Via Den Bosch en Tilburg ging de reis richting Gilze. Al ver voor Chaam worden we door een vrijwilliger met een vlag de wei in gestuurd om te parkeren. Ons pap doet de deur open en ik hoor het hem nog zeggen: ‘Nondeju moete hier òk nog knaak betalen om oewe wagen in de koeienstront te meuge zetten.’

En dan sta ik zomaar zelf aan de start van de Acht van Chaam. De wedstrijd waar ik als klein jochie achter de dranghekken stond. De oudste en wellicht ook de mooiste wedstrijd van Nederland. Als ik mag oprijden naar de start tussen de dranghekken denk ik aan dat jochie in die altijd grote menigte. Al die bouwvakkers, het geduw en getrek, de geur van bier en rook. De snelheid van de profs, de spijlen van de drankhekken, waar ik toen wel drie keer tussen paste. Het petje van Jan Janssen, de ijscoman, de zak gebrande pinda’s de puntzak frites, het geluid van de speaker, tien premiesprints, bij de terugkeer het nummer Gina Lollobrigida van Tony Bass, de spandoeken boven de weg, die hoge kerktoren, het wonder van hoe de renners door de achtvorm van het parcours in beide richtingen reden, de golf van aanmoedigen bij passage van de renners, de van massage olie...

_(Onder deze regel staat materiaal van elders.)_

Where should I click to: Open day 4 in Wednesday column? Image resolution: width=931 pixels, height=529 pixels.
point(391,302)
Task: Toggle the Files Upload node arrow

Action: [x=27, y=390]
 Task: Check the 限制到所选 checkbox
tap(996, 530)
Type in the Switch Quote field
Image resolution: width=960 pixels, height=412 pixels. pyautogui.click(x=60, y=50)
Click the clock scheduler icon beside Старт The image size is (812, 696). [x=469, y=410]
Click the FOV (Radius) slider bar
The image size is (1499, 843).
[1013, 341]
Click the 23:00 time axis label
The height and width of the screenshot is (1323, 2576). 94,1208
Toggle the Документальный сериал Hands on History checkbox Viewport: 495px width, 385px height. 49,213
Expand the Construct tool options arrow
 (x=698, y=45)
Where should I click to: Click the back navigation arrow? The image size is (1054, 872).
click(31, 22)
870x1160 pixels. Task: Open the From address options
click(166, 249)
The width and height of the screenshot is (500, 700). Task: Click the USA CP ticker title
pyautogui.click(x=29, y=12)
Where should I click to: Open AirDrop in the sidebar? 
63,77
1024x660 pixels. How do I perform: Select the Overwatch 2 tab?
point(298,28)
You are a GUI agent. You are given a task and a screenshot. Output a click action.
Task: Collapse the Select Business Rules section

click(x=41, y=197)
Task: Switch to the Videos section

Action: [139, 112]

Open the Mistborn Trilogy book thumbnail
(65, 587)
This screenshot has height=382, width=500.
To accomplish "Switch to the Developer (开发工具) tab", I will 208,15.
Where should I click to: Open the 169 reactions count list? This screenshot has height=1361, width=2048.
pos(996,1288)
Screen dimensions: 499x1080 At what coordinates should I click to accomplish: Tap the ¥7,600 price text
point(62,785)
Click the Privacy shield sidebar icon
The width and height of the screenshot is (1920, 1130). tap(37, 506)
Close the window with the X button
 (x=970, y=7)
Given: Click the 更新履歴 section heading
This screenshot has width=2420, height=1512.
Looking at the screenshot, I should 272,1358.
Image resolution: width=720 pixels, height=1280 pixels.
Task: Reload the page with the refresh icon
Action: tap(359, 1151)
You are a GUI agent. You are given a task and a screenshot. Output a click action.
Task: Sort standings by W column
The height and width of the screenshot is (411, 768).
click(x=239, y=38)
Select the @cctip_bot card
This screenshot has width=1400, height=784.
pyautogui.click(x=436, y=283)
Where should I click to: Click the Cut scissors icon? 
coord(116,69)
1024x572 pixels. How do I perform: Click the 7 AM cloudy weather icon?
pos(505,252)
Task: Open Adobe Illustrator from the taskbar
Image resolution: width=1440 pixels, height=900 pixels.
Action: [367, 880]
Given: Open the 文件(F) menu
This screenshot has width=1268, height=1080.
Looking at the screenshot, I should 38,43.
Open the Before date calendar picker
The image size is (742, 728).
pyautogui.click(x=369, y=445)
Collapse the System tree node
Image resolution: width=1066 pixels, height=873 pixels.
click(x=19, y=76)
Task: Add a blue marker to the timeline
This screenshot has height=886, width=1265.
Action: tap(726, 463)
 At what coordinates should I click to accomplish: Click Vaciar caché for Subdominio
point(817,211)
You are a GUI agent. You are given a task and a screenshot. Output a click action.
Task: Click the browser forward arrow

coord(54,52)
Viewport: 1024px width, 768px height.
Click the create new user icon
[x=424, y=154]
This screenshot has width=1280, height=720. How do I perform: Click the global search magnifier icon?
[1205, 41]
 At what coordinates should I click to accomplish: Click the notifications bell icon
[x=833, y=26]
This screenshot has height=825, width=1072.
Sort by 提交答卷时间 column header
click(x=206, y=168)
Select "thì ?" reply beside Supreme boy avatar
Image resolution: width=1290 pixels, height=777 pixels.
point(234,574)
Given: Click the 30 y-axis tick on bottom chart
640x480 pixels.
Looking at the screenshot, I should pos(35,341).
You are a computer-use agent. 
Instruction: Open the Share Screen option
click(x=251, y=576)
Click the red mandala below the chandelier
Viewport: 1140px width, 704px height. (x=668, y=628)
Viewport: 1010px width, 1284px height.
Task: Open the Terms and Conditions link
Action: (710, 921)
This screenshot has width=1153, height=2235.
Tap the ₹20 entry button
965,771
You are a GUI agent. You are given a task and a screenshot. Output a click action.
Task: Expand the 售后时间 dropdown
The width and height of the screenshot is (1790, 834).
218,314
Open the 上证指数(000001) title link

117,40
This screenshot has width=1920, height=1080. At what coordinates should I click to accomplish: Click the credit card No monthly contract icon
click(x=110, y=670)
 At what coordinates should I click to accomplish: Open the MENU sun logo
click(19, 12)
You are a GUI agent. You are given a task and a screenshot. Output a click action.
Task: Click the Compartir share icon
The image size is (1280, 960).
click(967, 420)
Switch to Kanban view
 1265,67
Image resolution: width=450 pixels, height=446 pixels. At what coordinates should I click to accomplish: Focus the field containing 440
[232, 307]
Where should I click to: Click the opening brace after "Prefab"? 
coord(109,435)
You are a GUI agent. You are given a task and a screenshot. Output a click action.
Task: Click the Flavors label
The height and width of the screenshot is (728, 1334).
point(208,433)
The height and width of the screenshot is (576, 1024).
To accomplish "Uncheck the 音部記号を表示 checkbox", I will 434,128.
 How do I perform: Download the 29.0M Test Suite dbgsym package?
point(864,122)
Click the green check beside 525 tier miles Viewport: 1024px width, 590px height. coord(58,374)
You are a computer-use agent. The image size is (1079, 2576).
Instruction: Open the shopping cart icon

Maar oh jee nu rij ik zelf mee, wat een gevoel is dat. Nu mag ik zelf rijden door de straten die wielerhistorie ademen. Die eerste doorkomst in het peloton aan de finish, wat een sensatie, wat een beleving. En verrek daar staat de familie: ‘vooruit jungske’. Halverwege moet ik het peloton laten gaan. Iemand die nooit zelf aan wedstrijden heeft deelgenomen, heeft geen idee hoe lastig het is voor een beginnend renner om zo’n peloton te volgen. Ik kom niet in de uitslag, maar wel heerlijk gefietst en vooral genoten. En verdomd op het einde van de dag stond onze Simca er nog. De Acht van Chaam heeft bij mij enkel mooie herinneringen.”

 

45 jaar later

“En dan is het 2021. Met onze oldtimer-Wielerclub Op Zijn Retour rijden we de Kruikenzeikersrit vanuit Tilburg. Lokale organisator Ad Toepoel heeft de route gepland naar Chaam met pauze op de streep van de Acht van Chaam. Achter het café heeft Mart Verhees zijn museum over de Acht van Chaam ingericht. Ad had uiteraard een bezoek met toelichting geregeld om de uitgebreide verzameling te bekijken. Puur genieten is dat voor de retroliefhebbers. Op gegeven moment vraagt Mart wie er ooit de wedstrijd heeft bezocht: vrijwel alle handen gaan naar boven. Daarna vraagt hij of er ook iemand zelf heeft meegereden. Ad wel vijf keer, ikzelf in ieder geval in 1976.”

Als de toertocht van zeventig kilometer in goed gezelschap en bij mooi weer erop zit, rij ik met mijn oude Colnago achterin de auto terug naar huis. Ter hoogte van Oirschot rij ik een stoet oldtimers voorbij. Verdomd als het niet waar is, er rijdt een oranje Simca 1000 Rally tussen. Even dacht ik ons pap te horen. ‘Het ga je bijzonder, rij voorzichtig jungske’” 

Met speciale dank aan Ad, Mart en de retrovrienden.